LA FORMA DEL AFECTO

Hasta el 15 de ocubre, en Parque de España, se puede visitar la muestra Un círculo que se abre. Camarada participa de esa exposición con su proyecto Archivo Amateur. La propuesta, en esta oportunidad, es la presentación del Fondo Walter Scheitlin: una docena de fotografías tempranas y una selección de objetos que dan cuenta de su espíritu archivista.

Las fotos y los objetos de Walter fueron la semilla para empezar a pensar Archivo Amateur. Me dieron ganas de contar esa historia.

La forma del afecto

I

Una caja de zapatos que no contiene calzado sino fotos antiguas y desorganizadas descansa en el tercer cajón de la cómoda o en el estante superior de un placard. En ese pequeño contenedor con paredes de cartón viven fotos sueltas: paisajes, eventos sociales, retratos de parientes y de absolutos desconocidos. Son ilustraciones móviles que se prestan a relatos libres y casi siempre desordenados. La historia se cuenta distinta en cada oportunidad al ritmo de imágenes que entran y salen de la caja. Diferente es el caso con un álbum de fotos, especie de novela gráfica de una familia donde la secuencia está pretederminada y la misma narración se actualiza cada vez que el álbum es visitado ─pequeñas variaciones de forma son aceptables, por supuesto─. Mientras la caja de zapatos da lugar a la contingencia, el álbum favorece una versión estable: dos modos posibles para la construcción de una crónica familiar.

● Datos proporcionados
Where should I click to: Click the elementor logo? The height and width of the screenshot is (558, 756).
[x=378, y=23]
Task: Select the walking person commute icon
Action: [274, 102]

---

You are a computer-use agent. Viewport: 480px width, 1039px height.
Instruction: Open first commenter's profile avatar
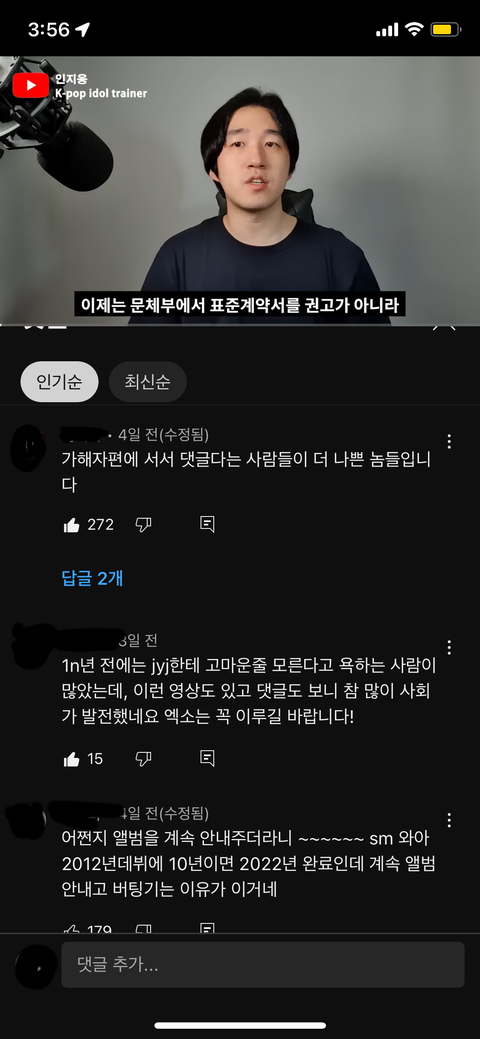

● Tarea asignada A
Copia del texto «La forma del afecto» el fragmento que empieza con «LA FORMA DEL AFECTO» y sigue hasta «contar esa historia.».
● Tarea asignada B
Según el texto «La forma del afecto», ¿qué clases de fotos viven en la caja de zapatos? Nombra todas.
● Tarea asignada C
Sigue escribiendo el texto «La forma del afecto» a partir de la última oración.
Los datos vienen de otra fuente, no del texto.

● Respuesta A
LA FORMA DEL AFECTO

Hasta el 15 de ocubre, en Parque de España, se puede visitar la muestra Un círculo que se abre. Camarada participa de esa exposición con su proyecto Archivo Amateur. La propuesta, en esta oportunidad, es la presentación del Fondo Walter Scheitlin: una docena de fotografías tempranas y una selección de objetos que dan cuenta de su espíritu archivista.

Las fotos y los objetos de Walter fueron la semilla para empezar a pensar Archivo Amateur. Me dieron ganas de contar esa historia.

● Respuesta B
Paisajes, eventos sociales y retratos de parientes y de absolutos desconocidos.

● Respuesta C
A veces, el material que habita las cajas y los álbumes tiene fuerza para resonar por fuera de su propio ámbito, para desmarcarse del espacio doméstico y hacer un aporte a la memoria visual colectiva. Son fotos privadas que pueden trascender como documento de una historia en común. Esas cajas y esos álbumes ¿son archivos en potencia o son ya archivos en acto?

II

Walter Scheitlin era el padre de Paulina Scheitlin: un médico urólogo, fotógrafo amateur, estudiante de historia y, sobre todo, un loco del archivo. Escuché hablar de él por primera vez en la Escuela Musto, alguna tarde de taller cuando Paulina comentó que pensaba trabajar sobre el material heredado de su papá para la tesis final en Comunicación Social.

Tiempo después fui conociendo algunos detalles de la vida de Walter. Había nacido en Arias, provincia de Córdoba. Era descendiente de suizos e hijo de un productor agropecuario quien había sido presidente comunal por dos mandatos. Empezó a fotografiar a los dieciséis, ¡casi un niño! Con su mirada curiosa y una cámara de formato medio se animó a ensayar vistas del pueblo y postales del campo. Tenía intuición, aprendió rápido.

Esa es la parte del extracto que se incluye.